Eating chocolates can be special if one doesn't normally do that.


----------



## Pugg (Aug 8, 2014)

ArtMusic said:


> Eating chocolates can be special if one doesn't normally do that.


So is hide and seek ...... Easter eggs of cause.


----------



## Dr Johnson (Jun 26, 2015)

Pugg said:


> Mind the teeth though.


All of the bunny is made of chocolate, including the teeth.


----------



## Pugg (Aug 8, 2014)

Dr Johnson said:


> All of the bunny is made of chocolate, including the teeth.


I do hope yours are not


----------



## Dr Johnson (Jun 26, 2015)

Pugg said:


> I do hope yours are not


You wish me to eat an Easter Bunny made of something other than chocolate?


----------



## Ingélou (Feb 10, 2013)

Dr Johnson said:


> You wish me to eat an Easter Bunny made of something other than chocolate?


Just so long as you don't eat *the* Easter Bunny...


----------



## Dr Johnson (Jun 26, 2015)

Ingélou said:


> Just so long as you don't eat *the* Easter Bunny...


Even out here in the Fens we don't do that.

Instead we put the first available stranger* into the wicker man and dance around the flames at dawn on the Bank Holiday.

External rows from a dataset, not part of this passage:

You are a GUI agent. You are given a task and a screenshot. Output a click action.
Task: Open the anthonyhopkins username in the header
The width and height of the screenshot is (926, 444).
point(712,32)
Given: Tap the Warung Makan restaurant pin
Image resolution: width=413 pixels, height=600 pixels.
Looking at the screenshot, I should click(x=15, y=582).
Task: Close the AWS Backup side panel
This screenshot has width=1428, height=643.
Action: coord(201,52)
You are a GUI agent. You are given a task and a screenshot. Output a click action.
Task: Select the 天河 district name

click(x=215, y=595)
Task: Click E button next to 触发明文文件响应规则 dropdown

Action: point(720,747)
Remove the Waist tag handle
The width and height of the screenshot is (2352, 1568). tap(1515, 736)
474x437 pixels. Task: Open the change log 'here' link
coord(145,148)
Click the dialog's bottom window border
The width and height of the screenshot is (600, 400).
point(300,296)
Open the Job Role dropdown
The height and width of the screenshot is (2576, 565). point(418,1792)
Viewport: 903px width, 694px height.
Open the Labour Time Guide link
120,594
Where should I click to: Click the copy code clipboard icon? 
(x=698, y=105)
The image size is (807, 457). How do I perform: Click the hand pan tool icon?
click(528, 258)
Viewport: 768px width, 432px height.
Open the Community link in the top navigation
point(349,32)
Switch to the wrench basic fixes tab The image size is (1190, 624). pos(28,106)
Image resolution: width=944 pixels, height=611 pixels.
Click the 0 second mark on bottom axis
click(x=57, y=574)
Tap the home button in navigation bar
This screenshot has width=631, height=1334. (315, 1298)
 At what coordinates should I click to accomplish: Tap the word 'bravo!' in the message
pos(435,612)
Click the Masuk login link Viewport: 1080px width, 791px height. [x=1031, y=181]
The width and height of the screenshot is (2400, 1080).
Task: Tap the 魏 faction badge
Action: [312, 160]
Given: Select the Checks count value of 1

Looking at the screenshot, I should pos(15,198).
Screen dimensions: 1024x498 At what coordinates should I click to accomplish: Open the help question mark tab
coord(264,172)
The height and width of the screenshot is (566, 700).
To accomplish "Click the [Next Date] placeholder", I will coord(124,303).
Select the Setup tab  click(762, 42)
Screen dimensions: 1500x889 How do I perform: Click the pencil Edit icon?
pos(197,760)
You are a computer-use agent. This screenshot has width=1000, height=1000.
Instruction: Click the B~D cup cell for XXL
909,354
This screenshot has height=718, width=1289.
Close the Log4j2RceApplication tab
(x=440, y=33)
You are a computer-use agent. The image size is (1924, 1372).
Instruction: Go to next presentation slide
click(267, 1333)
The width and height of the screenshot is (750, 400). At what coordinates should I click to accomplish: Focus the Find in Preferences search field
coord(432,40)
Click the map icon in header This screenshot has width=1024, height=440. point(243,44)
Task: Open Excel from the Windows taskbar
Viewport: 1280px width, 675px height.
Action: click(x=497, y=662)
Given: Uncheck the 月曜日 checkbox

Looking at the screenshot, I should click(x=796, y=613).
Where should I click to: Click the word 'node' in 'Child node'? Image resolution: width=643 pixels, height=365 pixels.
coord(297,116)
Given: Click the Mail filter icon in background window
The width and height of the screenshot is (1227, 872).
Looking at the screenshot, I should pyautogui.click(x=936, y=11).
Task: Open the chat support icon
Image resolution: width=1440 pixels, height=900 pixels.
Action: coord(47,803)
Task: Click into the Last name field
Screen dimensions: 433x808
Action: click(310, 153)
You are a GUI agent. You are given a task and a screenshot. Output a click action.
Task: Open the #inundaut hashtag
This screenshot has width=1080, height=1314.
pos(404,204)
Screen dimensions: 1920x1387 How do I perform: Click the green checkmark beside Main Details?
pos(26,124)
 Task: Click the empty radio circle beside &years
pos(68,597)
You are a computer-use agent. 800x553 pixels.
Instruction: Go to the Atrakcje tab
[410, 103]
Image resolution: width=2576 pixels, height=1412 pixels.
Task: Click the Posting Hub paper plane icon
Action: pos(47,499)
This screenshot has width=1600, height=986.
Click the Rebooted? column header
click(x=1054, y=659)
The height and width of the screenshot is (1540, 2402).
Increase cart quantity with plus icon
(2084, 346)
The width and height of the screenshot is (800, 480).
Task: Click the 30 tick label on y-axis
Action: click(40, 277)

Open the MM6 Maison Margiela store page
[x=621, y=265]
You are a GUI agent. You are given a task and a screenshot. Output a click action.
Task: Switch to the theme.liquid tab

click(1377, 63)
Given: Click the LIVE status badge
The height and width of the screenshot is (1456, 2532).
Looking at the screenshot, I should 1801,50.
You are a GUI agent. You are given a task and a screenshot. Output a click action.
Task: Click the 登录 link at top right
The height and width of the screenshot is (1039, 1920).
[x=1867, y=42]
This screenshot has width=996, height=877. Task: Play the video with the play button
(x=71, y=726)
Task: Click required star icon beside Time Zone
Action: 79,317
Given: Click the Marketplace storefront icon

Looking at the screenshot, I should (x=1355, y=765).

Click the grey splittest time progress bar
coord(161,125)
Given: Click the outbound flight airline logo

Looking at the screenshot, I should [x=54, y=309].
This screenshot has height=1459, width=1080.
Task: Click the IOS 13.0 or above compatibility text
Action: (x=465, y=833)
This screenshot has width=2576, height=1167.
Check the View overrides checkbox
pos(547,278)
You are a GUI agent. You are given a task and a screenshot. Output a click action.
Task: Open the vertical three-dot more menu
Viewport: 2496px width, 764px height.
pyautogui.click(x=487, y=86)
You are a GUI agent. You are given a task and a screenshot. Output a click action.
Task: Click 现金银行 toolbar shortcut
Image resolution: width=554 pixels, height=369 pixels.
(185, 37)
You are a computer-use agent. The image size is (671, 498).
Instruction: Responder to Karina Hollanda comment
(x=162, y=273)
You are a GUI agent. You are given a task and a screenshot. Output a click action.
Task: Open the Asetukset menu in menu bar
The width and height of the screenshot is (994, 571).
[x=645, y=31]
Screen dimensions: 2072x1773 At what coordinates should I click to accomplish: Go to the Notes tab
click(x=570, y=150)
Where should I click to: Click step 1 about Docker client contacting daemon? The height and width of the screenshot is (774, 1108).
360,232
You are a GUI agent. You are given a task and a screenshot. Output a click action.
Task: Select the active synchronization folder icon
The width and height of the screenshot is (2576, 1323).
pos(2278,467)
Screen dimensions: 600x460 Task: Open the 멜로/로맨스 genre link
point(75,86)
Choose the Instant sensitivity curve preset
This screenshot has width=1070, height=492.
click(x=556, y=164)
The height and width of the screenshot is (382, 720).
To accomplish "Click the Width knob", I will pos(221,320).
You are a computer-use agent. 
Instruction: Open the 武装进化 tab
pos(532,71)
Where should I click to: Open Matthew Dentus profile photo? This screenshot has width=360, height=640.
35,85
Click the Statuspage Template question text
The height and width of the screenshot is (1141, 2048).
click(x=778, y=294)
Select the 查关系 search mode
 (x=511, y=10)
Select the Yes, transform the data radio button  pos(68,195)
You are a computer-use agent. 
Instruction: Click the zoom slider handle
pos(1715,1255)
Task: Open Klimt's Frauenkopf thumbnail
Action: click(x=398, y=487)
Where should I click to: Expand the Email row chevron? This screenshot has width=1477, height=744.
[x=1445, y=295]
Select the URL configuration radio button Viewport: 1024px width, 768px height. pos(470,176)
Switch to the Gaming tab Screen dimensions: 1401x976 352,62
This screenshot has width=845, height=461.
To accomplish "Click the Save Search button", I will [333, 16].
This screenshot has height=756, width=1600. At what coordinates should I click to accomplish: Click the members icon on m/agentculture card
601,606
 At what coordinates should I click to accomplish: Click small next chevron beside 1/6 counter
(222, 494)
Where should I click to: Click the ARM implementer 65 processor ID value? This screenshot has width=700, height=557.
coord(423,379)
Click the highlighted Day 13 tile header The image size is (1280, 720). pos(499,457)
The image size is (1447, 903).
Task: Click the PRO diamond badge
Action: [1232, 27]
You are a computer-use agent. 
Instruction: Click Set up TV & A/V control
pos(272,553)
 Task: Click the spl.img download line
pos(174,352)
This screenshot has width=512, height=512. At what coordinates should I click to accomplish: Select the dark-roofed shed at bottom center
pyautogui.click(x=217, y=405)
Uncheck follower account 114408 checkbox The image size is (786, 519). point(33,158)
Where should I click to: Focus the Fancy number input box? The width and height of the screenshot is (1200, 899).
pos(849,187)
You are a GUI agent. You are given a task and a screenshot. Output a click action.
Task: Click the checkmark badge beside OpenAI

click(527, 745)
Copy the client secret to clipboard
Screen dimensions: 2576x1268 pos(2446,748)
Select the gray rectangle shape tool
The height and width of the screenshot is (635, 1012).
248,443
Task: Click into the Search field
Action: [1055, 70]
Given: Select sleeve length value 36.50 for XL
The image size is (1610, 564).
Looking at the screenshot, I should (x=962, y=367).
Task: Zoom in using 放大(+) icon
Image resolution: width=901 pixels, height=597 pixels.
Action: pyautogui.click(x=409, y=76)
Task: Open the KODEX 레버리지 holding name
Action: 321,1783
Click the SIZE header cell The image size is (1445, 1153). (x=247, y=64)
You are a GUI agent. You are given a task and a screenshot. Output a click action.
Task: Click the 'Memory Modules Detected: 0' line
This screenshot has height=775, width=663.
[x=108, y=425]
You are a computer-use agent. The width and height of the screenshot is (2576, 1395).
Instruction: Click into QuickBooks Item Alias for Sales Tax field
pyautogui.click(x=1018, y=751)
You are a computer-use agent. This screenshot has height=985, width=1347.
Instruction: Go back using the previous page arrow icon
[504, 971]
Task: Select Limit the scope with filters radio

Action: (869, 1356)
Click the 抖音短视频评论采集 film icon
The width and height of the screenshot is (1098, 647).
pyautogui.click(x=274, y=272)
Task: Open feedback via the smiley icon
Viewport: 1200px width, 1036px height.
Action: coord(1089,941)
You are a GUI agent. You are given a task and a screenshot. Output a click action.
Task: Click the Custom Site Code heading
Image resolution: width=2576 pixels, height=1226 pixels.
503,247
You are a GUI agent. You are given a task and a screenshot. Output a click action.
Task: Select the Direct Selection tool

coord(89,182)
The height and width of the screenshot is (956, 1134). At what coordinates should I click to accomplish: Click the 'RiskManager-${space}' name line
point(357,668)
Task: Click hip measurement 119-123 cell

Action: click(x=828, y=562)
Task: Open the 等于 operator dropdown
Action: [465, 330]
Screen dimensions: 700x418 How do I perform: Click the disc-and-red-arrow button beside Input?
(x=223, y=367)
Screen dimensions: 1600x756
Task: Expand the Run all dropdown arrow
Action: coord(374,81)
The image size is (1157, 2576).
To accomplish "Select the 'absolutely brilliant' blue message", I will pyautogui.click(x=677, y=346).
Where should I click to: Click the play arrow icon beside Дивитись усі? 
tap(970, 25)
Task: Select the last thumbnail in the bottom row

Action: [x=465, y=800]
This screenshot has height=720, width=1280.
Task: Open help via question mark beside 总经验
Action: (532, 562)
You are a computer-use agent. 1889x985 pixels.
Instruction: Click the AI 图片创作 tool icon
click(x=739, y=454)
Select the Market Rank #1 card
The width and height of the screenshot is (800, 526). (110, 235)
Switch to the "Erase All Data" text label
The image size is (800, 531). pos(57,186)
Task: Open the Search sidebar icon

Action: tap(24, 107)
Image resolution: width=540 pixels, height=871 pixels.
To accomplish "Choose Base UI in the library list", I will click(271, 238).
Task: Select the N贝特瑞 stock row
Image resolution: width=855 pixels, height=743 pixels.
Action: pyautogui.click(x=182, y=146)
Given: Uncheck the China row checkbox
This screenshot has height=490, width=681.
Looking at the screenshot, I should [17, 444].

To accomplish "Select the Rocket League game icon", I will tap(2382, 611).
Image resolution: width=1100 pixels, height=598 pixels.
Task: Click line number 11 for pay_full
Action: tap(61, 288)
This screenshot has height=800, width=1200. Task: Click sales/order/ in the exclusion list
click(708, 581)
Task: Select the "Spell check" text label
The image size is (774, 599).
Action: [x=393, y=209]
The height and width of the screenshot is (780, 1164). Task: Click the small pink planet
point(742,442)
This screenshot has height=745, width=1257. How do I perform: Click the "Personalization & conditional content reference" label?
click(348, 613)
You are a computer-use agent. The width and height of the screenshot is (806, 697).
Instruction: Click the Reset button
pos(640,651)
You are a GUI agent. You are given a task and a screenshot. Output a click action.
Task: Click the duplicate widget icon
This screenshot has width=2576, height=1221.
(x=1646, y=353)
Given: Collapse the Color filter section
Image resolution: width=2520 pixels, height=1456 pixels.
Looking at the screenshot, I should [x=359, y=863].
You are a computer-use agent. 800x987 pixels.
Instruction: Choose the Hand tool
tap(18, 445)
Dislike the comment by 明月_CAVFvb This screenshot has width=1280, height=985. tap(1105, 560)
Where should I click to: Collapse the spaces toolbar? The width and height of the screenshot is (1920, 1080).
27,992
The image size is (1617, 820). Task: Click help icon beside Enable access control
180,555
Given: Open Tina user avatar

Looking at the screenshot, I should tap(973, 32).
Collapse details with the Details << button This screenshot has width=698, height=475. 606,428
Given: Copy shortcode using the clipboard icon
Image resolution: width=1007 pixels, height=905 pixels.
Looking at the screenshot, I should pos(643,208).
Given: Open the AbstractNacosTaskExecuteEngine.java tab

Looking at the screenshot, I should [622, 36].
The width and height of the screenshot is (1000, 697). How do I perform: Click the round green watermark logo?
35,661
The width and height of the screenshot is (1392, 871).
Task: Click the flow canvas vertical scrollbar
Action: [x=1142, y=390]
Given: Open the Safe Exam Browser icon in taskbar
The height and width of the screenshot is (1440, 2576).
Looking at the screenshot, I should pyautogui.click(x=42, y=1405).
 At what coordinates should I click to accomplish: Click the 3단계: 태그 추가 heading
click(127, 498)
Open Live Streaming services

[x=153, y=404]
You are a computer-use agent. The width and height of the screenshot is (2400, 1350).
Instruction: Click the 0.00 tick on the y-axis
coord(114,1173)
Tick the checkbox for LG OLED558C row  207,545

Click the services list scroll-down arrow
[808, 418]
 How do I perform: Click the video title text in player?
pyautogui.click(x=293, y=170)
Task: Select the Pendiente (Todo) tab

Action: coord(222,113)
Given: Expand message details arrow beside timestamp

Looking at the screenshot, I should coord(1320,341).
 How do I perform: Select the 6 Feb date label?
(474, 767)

*actually, nowadays it's a dummy. Unless a Revenue man comes by.


----------



## Harmonie (Mar 24, 2007)

I'm non-religious. I see Easter as celebration of Spring. For both of those reasons I do not personally celebrate Easter. I despise Spring. I just might hate it even more than Summer, because at least during Summer there are less severe thunderstorms with tornado threats. There's nothing to celebrate about Spring where I live, unless you like bugs and hot humid weather with bad storms. Which apparently the people where I live do actually like all of that, which makes it impossible for me to even begin to relate with them. I do not belong where I live. lol


----------



## ArtMusic (Jan 5, 2013)

Seeing Easter as a celebration of Spring is a wonderful way of thinking about Easter.


----------



## Gaspard de la Nuit (Oct 20, 2014)

Nothing religious. But my extended family usually gets together. Last time there was a get-together, my uncle's girlfriend (who is 62) was saying how her hair is still naturally brown, she suspects, because of all the chocolate she eats. At which point, my uncle, seeing the jewelry my aunt (who makes jewelry) has out on the table, tries to eat a "chocolate diamond". (he spit it out).


----------



## ArtMusic (Jan 5, 2013)

It's good reading the various experiences of members' Easter period.


----------



## Pugg (Aug 8, 2014)

Change off plans, having a late breakfast early lunch with our families .


----------



## TxllxT (Mar 2, 2011)

Every Easter morning we watch the All Night Vigil in Moscow, that took place the night before. «Вои́стину воскре́се!»


----------



## ArtMusic (Jan 5, 2013)

Pugg said:


> Change off plans, having a late breakfast early lunch with our families .


I really enjoy a late breakfast-early lunch with the family too.


----------



## Pugg (Aug 8, 2014)

ArtMusic said:


> I really enjoy a late breakfast-early lunch with the family too.


It was really nice, a few hours together and then everybody has the rest of the day for themselves .


----------



## georgedelorean (Aug 18, 2017)

Easter Vigil at the Cathedral of the Madeleine, and brunch at Ruth's Diner on Easter Sunday.


----------



## Pugg (Aug 8, 2014)

georgedelorean said:


> Easter Vigil at the Cathedral of the Madeleine, and brunch at Ruth's Diner on Easter Sunday.


Next year or last Easter


----------



## georgedelorean (Aug 18, 2017)

I've done that every year since 2003.


----------



## Joe B (Aug 10, 2017)

I usually break out movies like these to watch Easter week: The Ten Commandments, The Robe, Greatest Story Ever Told, Ben Hur, Quo Vadis, etc. Usually listen to appropriate music as well. Unfortunately my wife and I have lost most of our family members and those still doing time on the planet are far away, so we watch these movies together.


----------



## Pugg (Aug 8, 2014)

georgedelorean said:


> I've done that every year since 2003.


Very good, I like traditions.


----------